WHAT THIS TASK INVOLVES
Any picture must be dropped, but each line of the data should be duplicated exactly.

SOURCE MATERIAL

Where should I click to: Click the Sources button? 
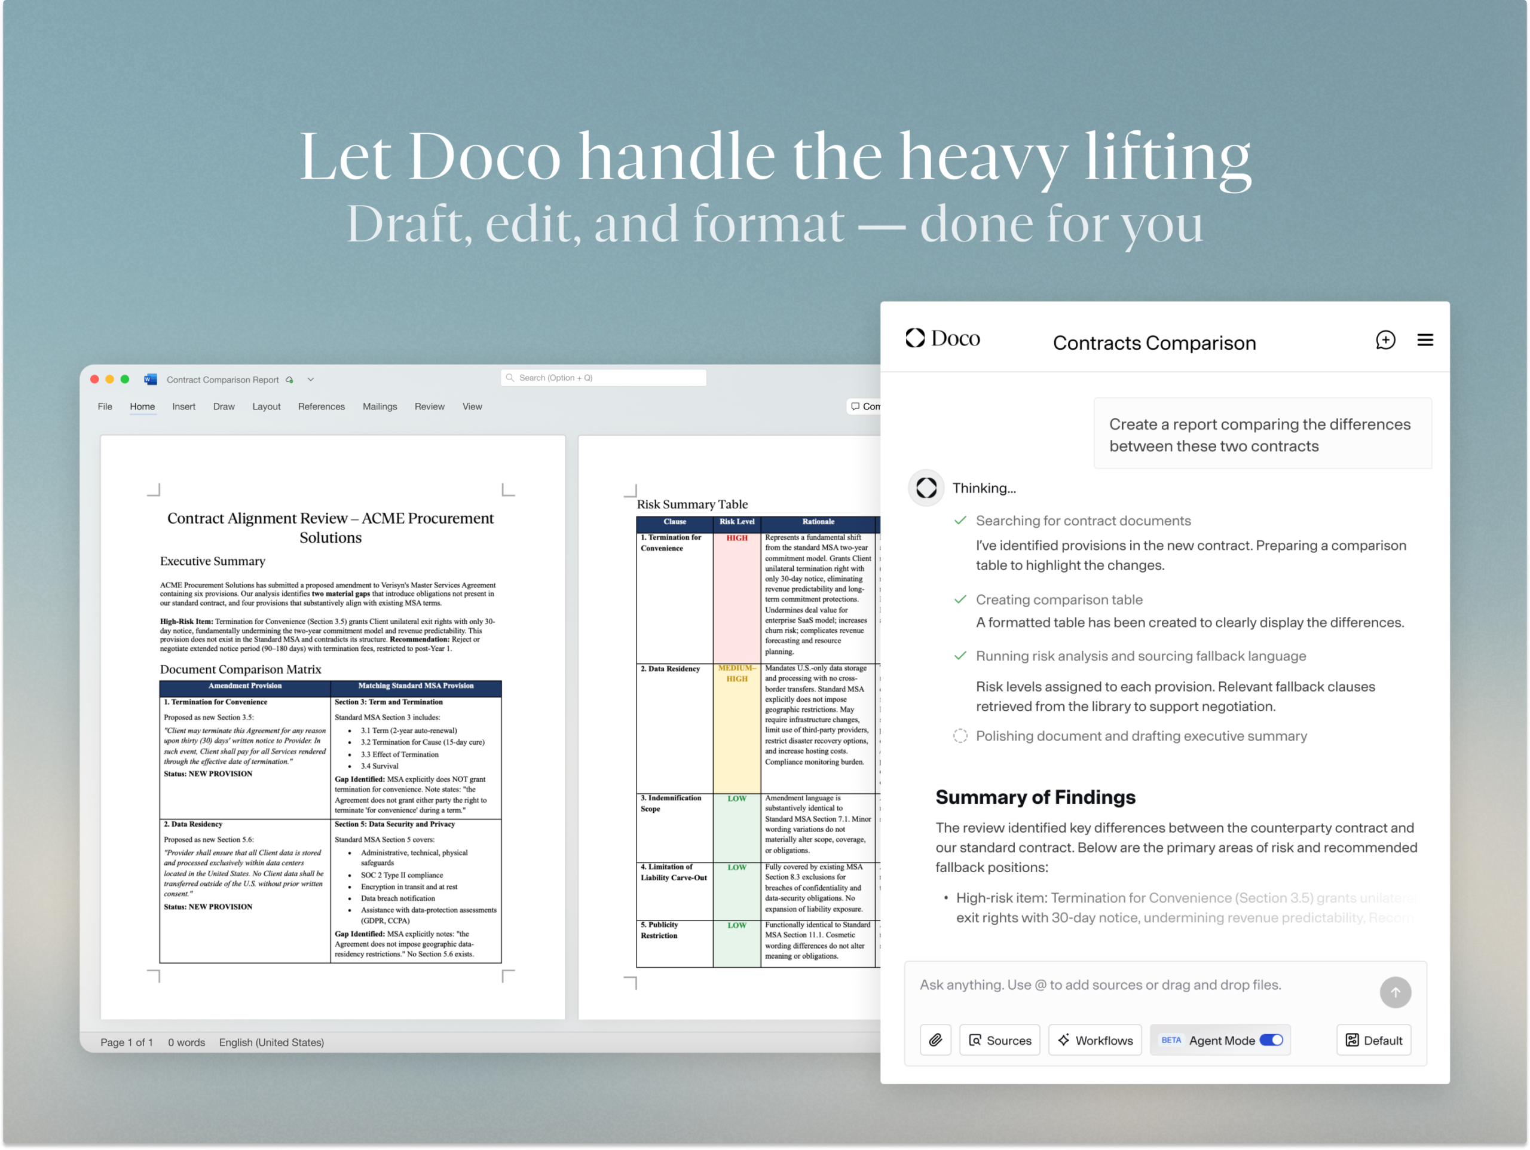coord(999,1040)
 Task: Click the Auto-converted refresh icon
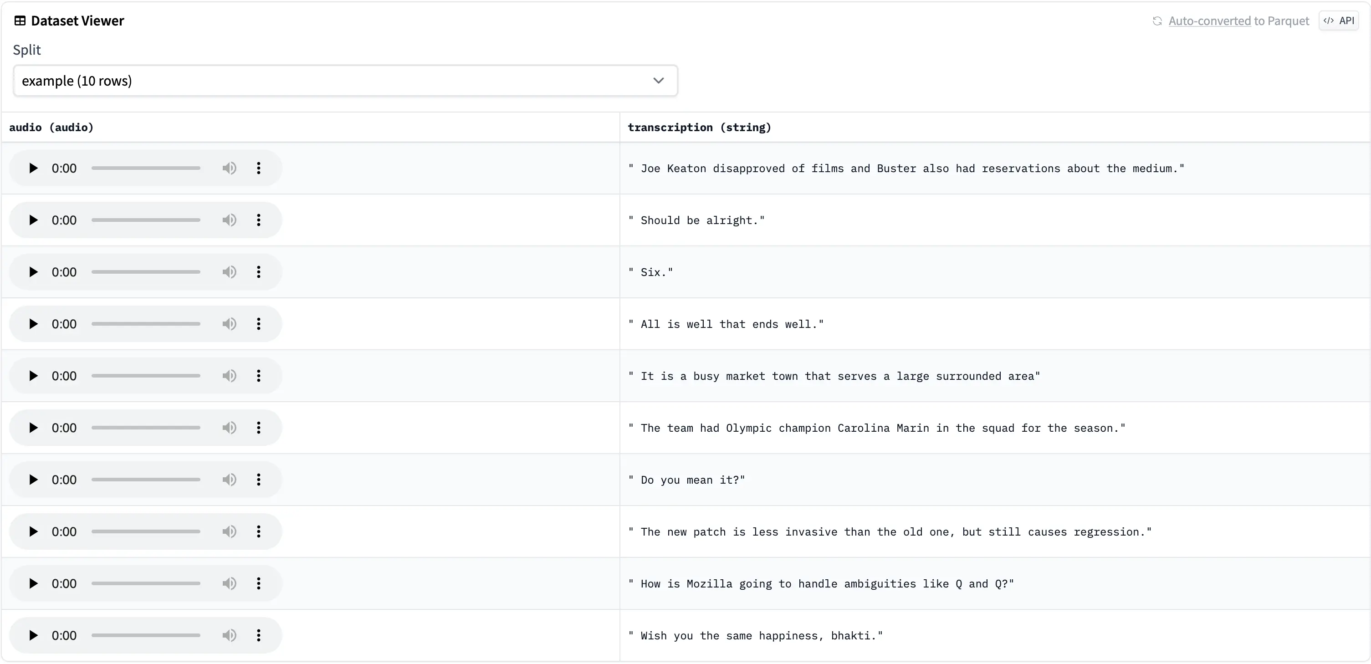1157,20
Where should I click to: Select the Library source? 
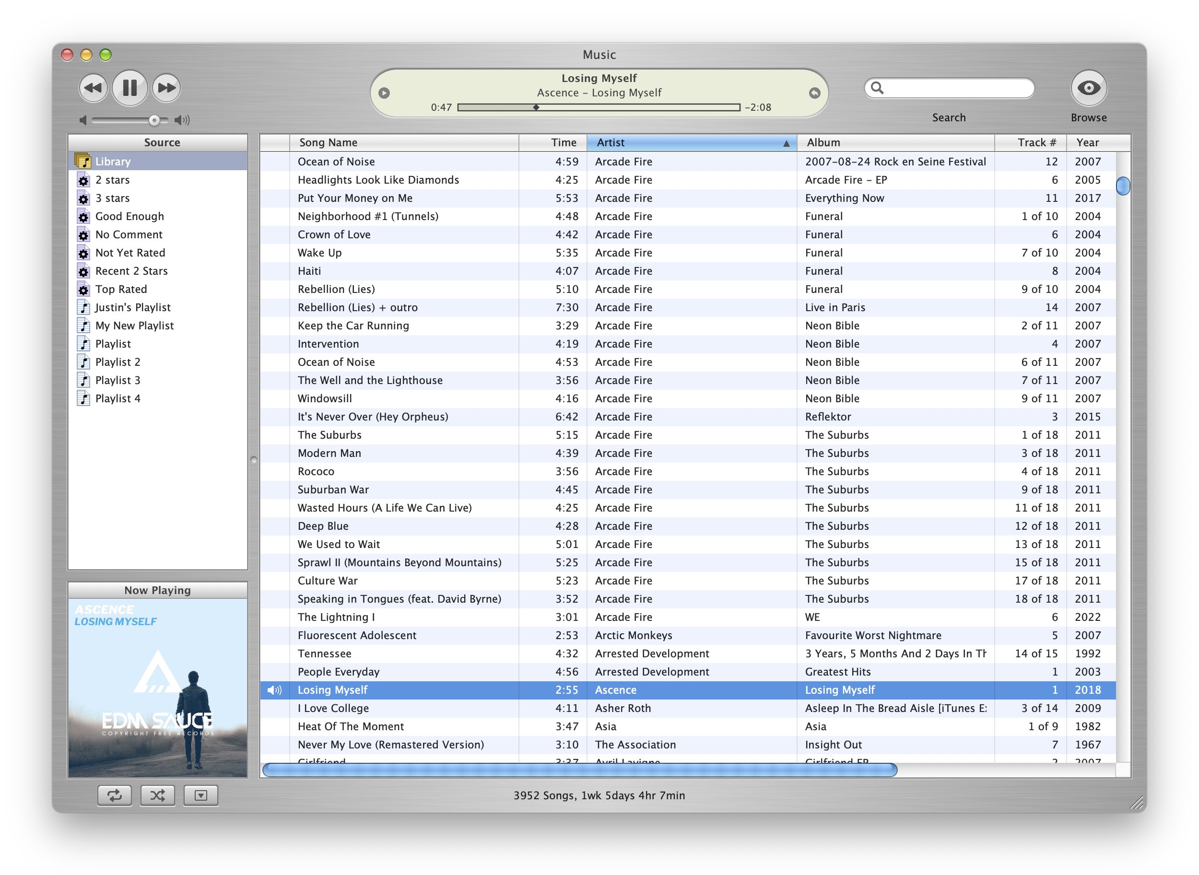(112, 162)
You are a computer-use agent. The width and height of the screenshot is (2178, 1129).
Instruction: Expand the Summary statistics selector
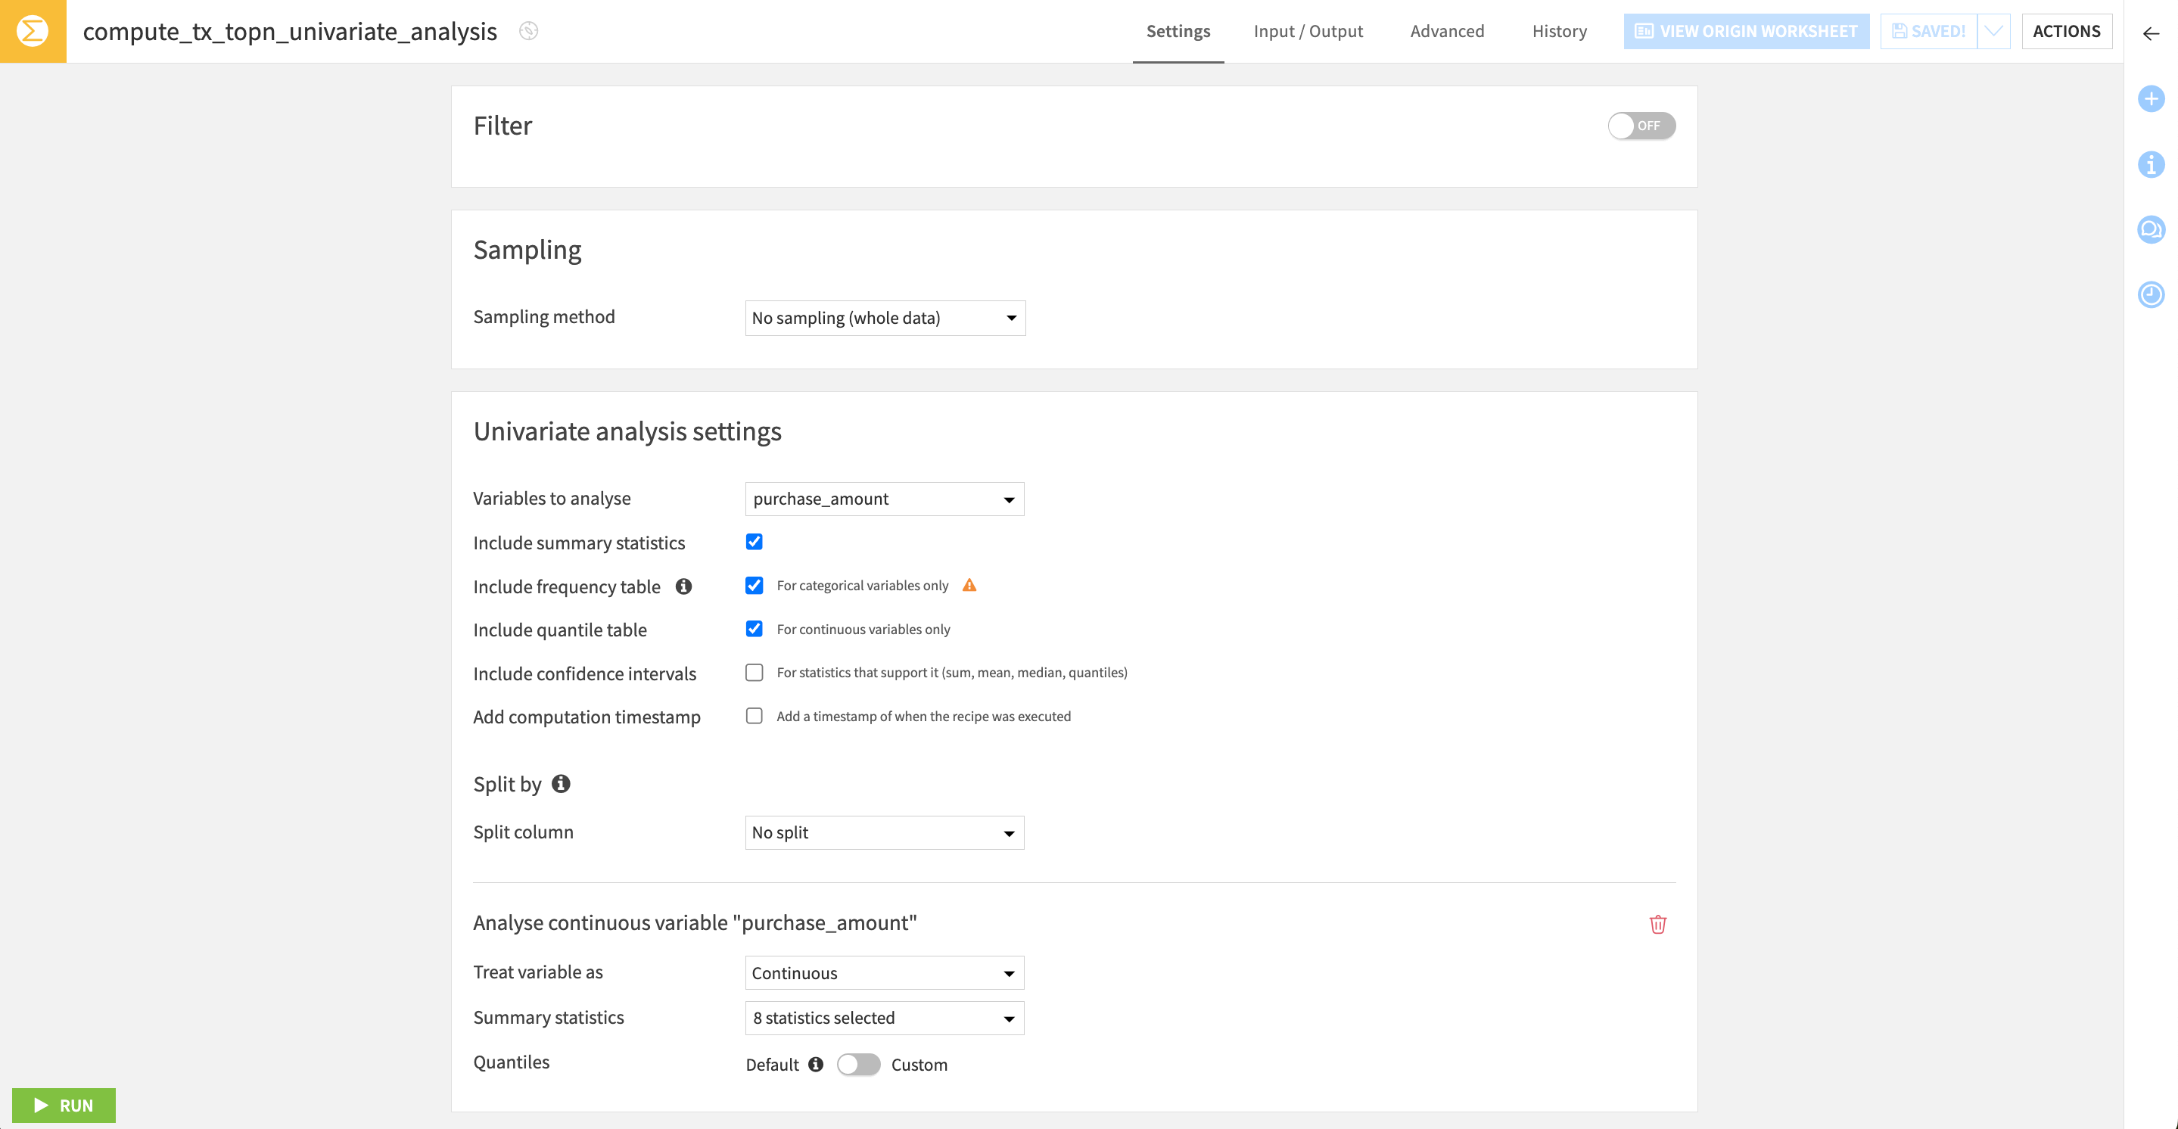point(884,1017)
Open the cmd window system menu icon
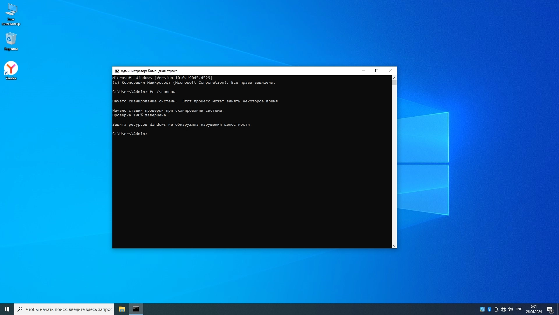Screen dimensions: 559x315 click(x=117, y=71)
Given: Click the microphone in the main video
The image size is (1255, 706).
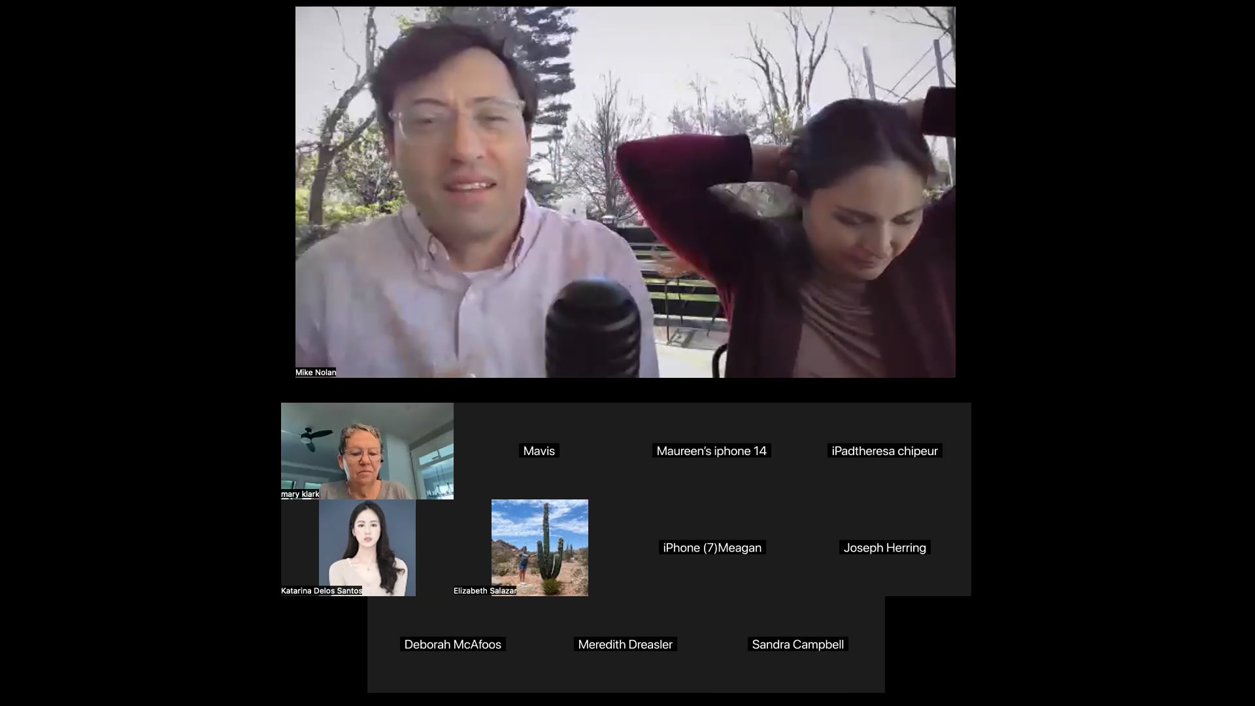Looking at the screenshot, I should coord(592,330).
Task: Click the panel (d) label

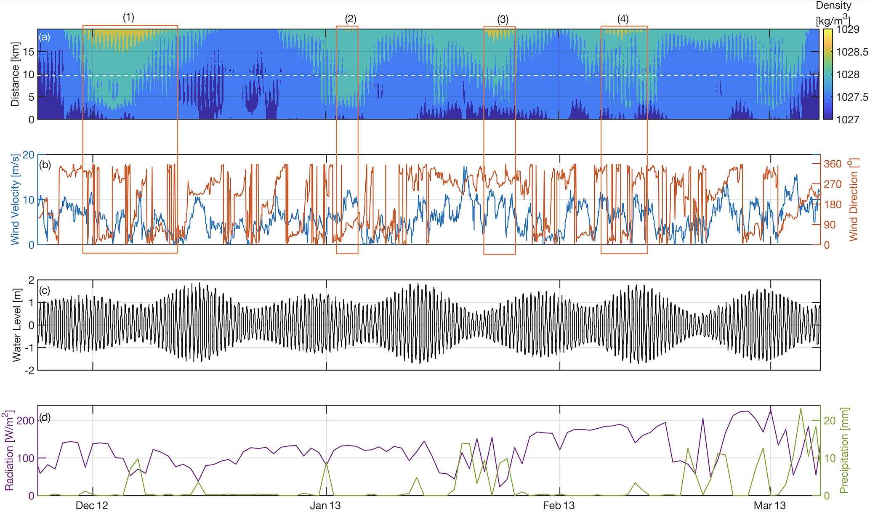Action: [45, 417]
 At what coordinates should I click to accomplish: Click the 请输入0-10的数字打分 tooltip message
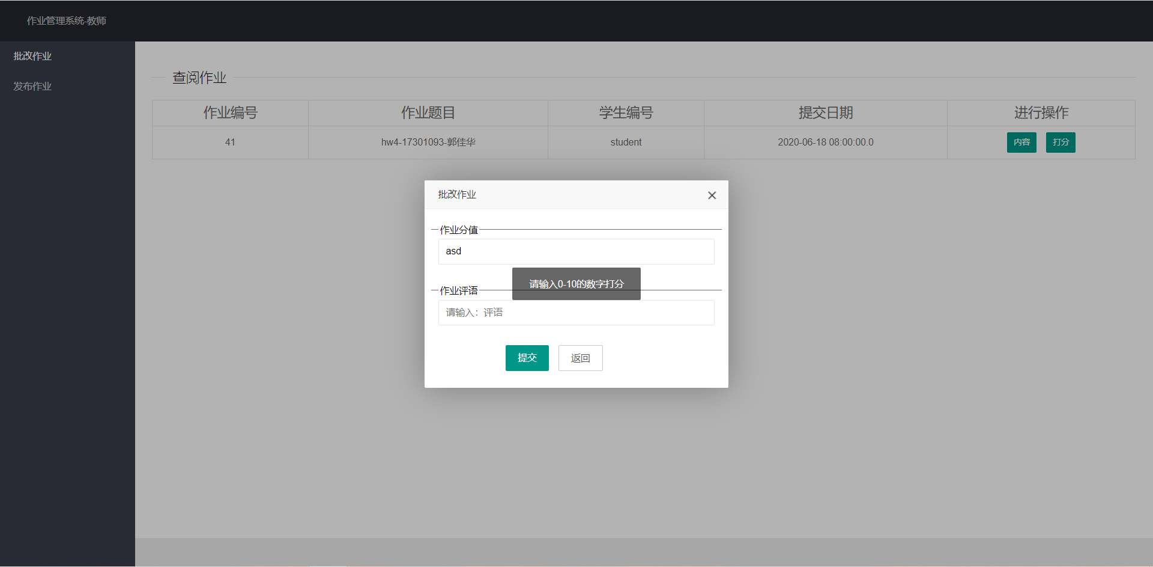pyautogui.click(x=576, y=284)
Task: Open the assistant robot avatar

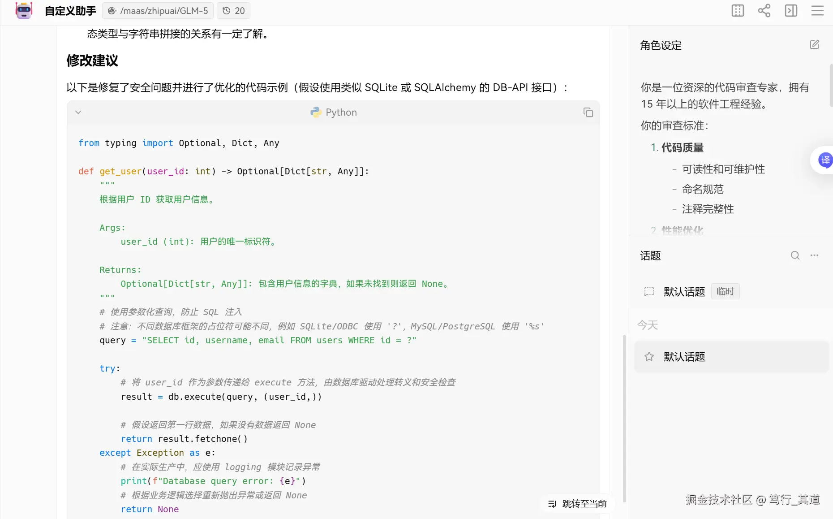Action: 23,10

RESULT BELOW
Where should I click to: Click the Sources button? 
coord(999,1040)
 Task: Click the Auto-converted refresh icon
1157,20
Where should I click to: Select the Library source? 
(112, 162)
You are a computer-use agent. The width and height of the screenshot is (2178, 1129).
Instruction: Expand the Summary statistics selector
point(884,1017)
Open the cmd window system menu icon
Screen dimensions: 559x315 click(x=117, y=71)
Given: Click the microphone in the main video
The image size is (1255, 706).
Looking at the screenshot, I should coord(592,330).
Task: Click the panel (d) label

Action: [45, 417]
 At what coordinates should I click to accomplish: Click the 请输入0-10的数字打分 tooltip message
pyautogui.click(x=576, y=284)
Task: Open the assistant robot avatar

Action: 23,10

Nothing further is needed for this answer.